AMD to integrate PCIe into CPU

  • Thread starter Thread starter YKhan
  • Start date Start date
Kai said:
While a serial (and encoded) link is way easier to handle, the sky is
not the limit. Consider that at 10Gb/s standard FR-4 board material
have quite frightening losses, which limits the length you can send
it. The several meters that Del talk about is on cables, I think.

And just exactly why would you want to go several meters on a CPU to
CPU interconnect (at least in the x86 mass-market)?

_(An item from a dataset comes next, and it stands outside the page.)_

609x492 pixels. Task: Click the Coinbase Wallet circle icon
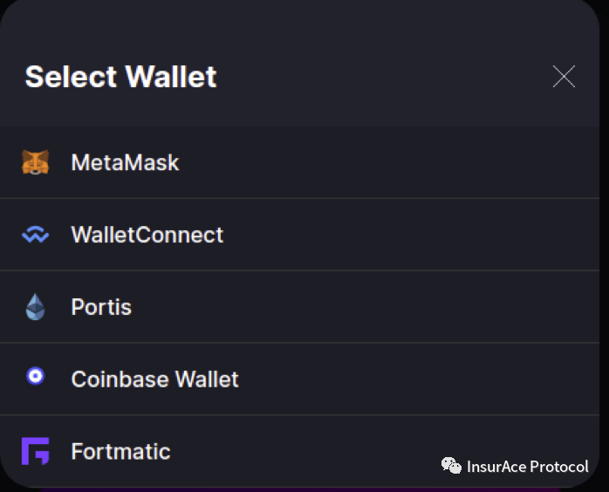point(36,376)
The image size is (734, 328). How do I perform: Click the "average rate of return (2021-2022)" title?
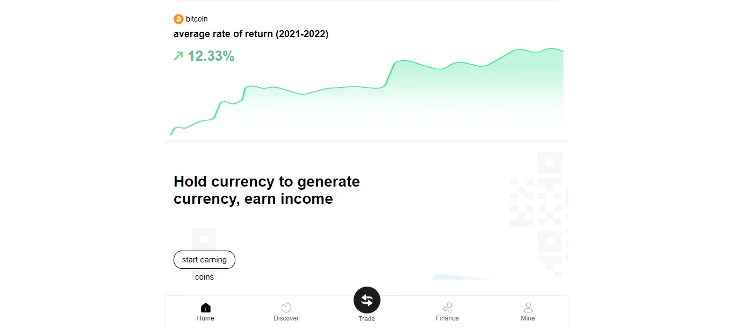(x=251, y=34)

Sure, the parallel link as other problems, also pointed out by Del,
but my point here is that blindly claiming that either technology is
the "right thing" is not a good idea.

Latency, bandwidth, die area, power consumption, and maximum trace
length should all be considered.




Definitely - and as we know: money can buy you bandwidth, but latency
is forever.

Think of the performace of SDRAMs - while the DDR's have awesome peak
BW numbers, they rarely translate into real-world benefits that is
worth taking about.


Kai
PCI express is an IO expansion network, I don't know where the cpu-cpu
talk came from. Architecturally it is sort of master slave.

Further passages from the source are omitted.